Mary Jo Foley (ZDNet.com) 翻訳校正: 編集部

2020-09-23 12:57

 Microsoftは米国時間9月22日、同社の「Azure Stack Edge」製品群に対して、新たに3種類のエッジコンピューティングデバイスを追加したと発表した。また同社は、ハイブリッドコンピューティングへの継続的な取り組みの一環として、「Azure Stack HCI」で動作する「Azure Kubernetes Service」(AKS)とともに、「Azure Arc」対応の新サービスについても発表した。

Azure
提供:Microsoft

 「Azure Stack Hub」は当初、「Azure Stack」と呼ばれていたハイブリッドコンピューティングプラットフォームが名前を変えたものだ。また、Azure Stack Edgeは「Azure Data Box Edge」が名称変更されたものだ。その一方で、「Microsoft Azure」に接続しつつオンプレミス環境で仮想化されたワークロードを実行するというAzure Stack HCIは、現在でもその名前で呼ばれている。そしてAzure Arcは、クラウドサービスがどのクラウドでホストされているのかに関係なく、それらサービスを一元的に管理できるようにするための戦略および関連サービス/ソフトウェアだ。

 Microsoftは、「AWS Outposts」に対抗するAzure Stackブランドのサービスにも取り組んでいる。開発コード名は「Azure Fiji」とされている。物理ハードウェアで稼働するAzureを顧客に直接提供するサービスとなり、近く登場するとみられる。しかし同社は、22日から開催されている「Microsoft Ignite 2020」ではこのサービスについて発表しないようだ。

 Azure Marketing担当コーポレートバイスプレジデントのJulia White氏は、オンライン開催となったIgnite 2020での発表に関するビデオで「われわれのアプローチは、マルチクラウドとマルチエッジだ」と述べた。

 同社はIgniteで3種類のAzure Stack Edgeデバイスを新たに披露した。「Azure Stack Edge Pro with GPU」は、データセンターやブランチロケーション向けに最適化されたラックマウント可能な1Uのデバイスだ。現在のところGPUとして「NVIDIA T4 Tensor Core」が利用可能だ。また「Azure Stack Edge Pro R」は、データセンターレベルの耐久性を有した、NVIDIA T4 Tensor Core搭載デバイスだ。この製品は持ち運び可能なトランジットケースに格納されており、オプションとして無停電電源装置(UPS)も装備できる。「Azure Stack Edge Mini R」は、IntelのVPUを搭載しており、エッジでの処理を想定して、バックパックにも収容できる高い耐久性を確保したバッテリー駆動型のウルトラポータブルデバイスだ。

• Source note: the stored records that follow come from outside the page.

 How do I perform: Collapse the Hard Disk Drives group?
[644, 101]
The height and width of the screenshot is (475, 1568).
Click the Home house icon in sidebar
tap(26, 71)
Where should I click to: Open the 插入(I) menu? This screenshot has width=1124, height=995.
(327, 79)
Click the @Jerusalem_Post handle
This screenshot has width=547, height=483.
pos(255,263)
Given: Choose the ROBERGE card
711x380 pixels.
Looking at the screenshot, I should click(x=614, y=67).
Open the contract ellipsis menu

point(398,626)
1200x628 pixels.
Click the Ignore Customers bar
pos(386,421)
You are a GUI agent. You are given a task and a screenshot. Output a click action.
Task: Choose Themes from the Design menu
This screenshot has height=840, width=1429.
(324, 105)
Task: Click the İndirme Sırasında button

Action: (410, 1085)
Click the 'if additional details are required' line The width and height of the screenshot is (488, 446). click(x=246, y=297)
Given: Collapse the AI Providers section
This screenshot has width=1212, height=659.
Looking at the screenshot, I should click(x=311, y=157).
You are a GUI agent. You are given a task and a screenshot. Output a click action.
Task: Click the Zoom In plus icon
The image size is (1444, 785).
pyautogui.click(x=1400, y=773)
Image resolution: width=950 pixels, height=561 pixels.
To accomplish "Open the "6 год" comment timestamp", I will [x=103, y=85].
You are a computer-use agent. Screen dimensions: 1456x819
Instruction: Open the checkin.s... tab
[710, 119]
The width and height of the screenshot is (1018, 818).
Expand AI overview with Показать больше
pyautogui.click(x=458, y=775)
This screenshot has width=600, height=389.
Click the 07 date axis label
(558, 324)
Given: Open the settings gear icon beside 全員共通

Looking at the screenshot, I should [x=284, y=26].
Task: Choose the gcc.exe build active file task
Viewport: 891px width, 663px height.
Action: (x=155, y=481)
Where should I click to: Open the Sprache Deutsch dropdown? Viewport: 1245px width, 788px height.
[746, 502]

 Microsoftは、これらエッジデバイスによる、ストレージやコンピュート、仮想マシン(VM)、Kubernetesのワークロードの処理能力をアピールしている。

 また同社は、Azure Arcの新機能を発表した。今回、Azure Arc対応サーバーが一般提供されたことで、本番ワークロード向けの「Windows」サーバーおよびLinuxサーバーの双方で利用可能になった。Azure Arcによってユーザーは、サーバーワークロードがどこにあるのかに関係なく、Azure管理ポータル経由で在庫状況やガバナンスから、サーバー設定に至るまでを一元的に管理/組織化できるようになる。

 さらに今週、Azure Arc対応KubernetesとAzure Arc対応SQL Serverがパブリックプレビュー段階になったと発表された。この他にもAzure Arc対応のデータサービスもパブリックプレビュー段階になったと発表された。なお今週から、「Azure SQL Managed Instance」と「Azure PostgreSQL Hyperscale」が、オンプレミスのサーバー、エッジ、Microsoftのパブリッククラウド、Microsoft以外のパブリッククラウドなどのどこにあっても一元的に管理できるようになった。

 また、Azure Stack HCIで動作する同社のAKSも今週からプレビュー版が利用可能となっている。マネジメントツールについては、「Windows Admin Center」が「Azure Portal」でプレビュー利用が可能になっている。 Azure Portalから直接Azure仮想マシンでWindows Serverの管理を行えるようになる。

 さらにMicrosoftは、「Azure VMware Solution」の一般提供(GA)を発表した。

この記事は海外CBS Interactive発の記事を朝日インタラクティブが日本向けに編集したものです。